Elevated Serum B12 and Increased Risk of Disease

Summary: Two studies have shown an increased risk of coronary heart disease (CHD) or mortality in subjects with elevated serum B12. Pancharuniti et al. (1) found an increased risk of CHD that barely reached statistical significance. Zeitlin et al. (2) found (what equaled) an increased risk of death of 7% for every 100 pg/ml increase in serum B12. Both of these findings were probably due to B12 being a marker for foods associated with heart disease and not that B12 itself was damaging. As reported throughout this article, most studies have shown B12 levels on the higher end of normal to be healthy.

Pancharuniti et al. (1996) performed a retrospective study in which serum B12 levels did not differ significantly between those with coronary artery disease (CAD) and matched controls. However after controlling for homocysteine levels and other CAD risk factors, there was a barely significant association between serum B12 and increased risk of CHD (rr = 1.5; CI: 1.0, 1.8).
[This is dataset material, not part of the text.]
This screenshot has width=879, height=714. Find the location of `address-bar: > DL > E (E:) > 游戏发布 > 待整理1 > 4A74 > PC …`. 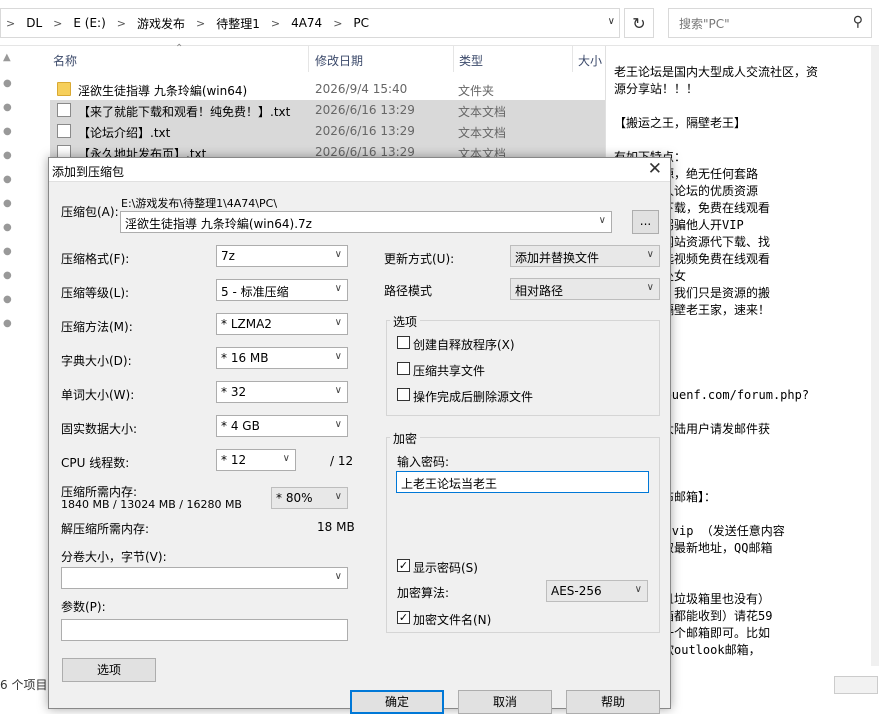

address-bar: > DL > E (E:) > 游戏发布 > 待整理1 > 4A74 > PC … is located at coordinates (310, 23).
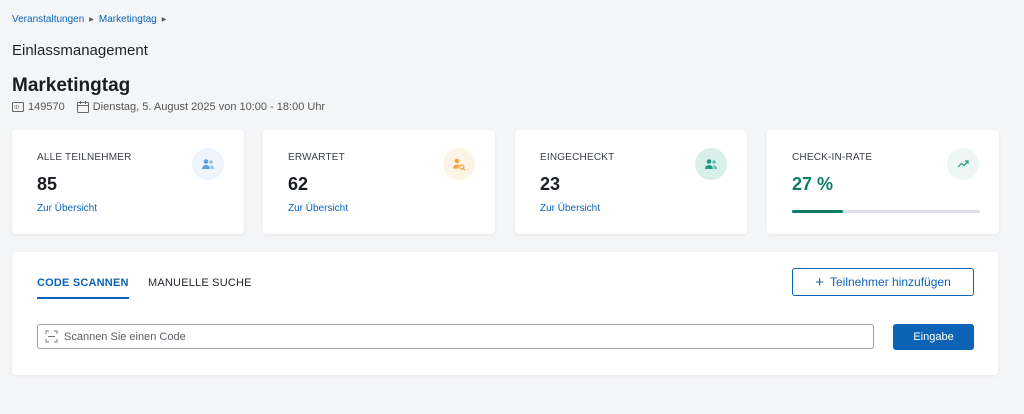 Image resolution: width=1024 pixels, height=414 pixels. What do you see at coordinates (890, 282) in the screenshot?
I see `add-participant-label: Teilnehmer hinzufügen` at bounding box center [890, 282].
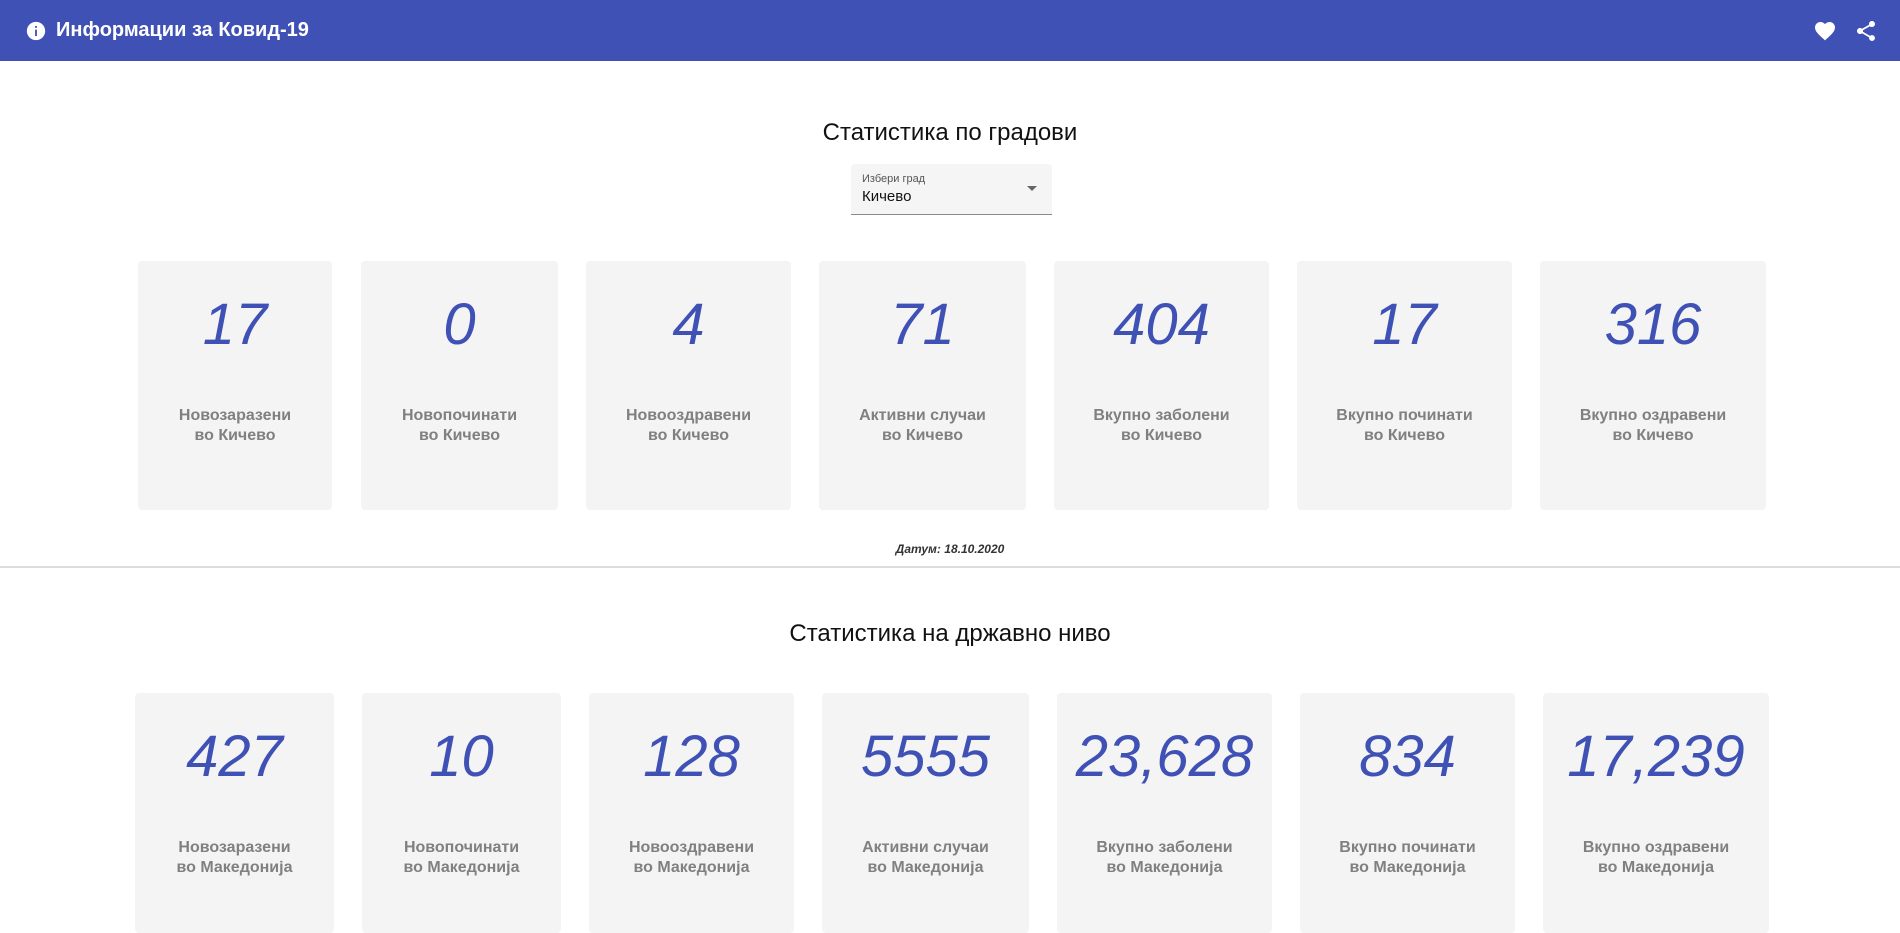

The authors thought this could be due to the fact that B12 is found in foods that increase one's risk of heart disease such as red meats.

Zeitlin et al. (1997) followed 488 people aged 75-85 for an average of 6 years. Average B12 levels were 515 pg/ml. In measuring death, stroke, heart attack, coronary heart disease, and cardiovascular disease events, there was no significant difference in serum B12 between those who did (569 ± 479 pg/ml) and did not (491 ± 267 pg/ml) have an event. However, each increase of 1 pg/ml in serum B12 was associated with a .07% increase in risk of death (P = .041). This means that someone with a 100 pg/ml higher serum B12 had a 7% higher risk of death. Zeitlin et al. suggest that the higher risk of death could be because B12 is a marker for animal product intake, and not from B12 itself. But, they also speculate that high B12 stores could cause liver damage, contributing to death. This is purely conjecture as there are no reports of liver toxicity due to high B12 stores.


1. Pancharuniti N, Lewis CA, Sauberlich HE, Perkins LL, Go RC, Alvarez JO, Macaluso M, Acton RT, Copeland RB, Cousins AL, et al. Plasma homocyst(e)ine, folate, and vitamin B-12 concentrations and risk for early-onset coronary artery disease. Am J Clin Nutr. 1994 Apr;59(4):940-8. Erratum in: Am J Clin Nutr. 1996 Apr;63(4):609.

2. Zeitlin A, Frishman WH, Chang CJ. The association of vitamin b 12 and folate blood levels with mortality and cardiovascular morbidity incidence in the old old: the Bronx aging study. American Journal of Therapeutics. 1997 Jul-Aug;4(7-8):275-81.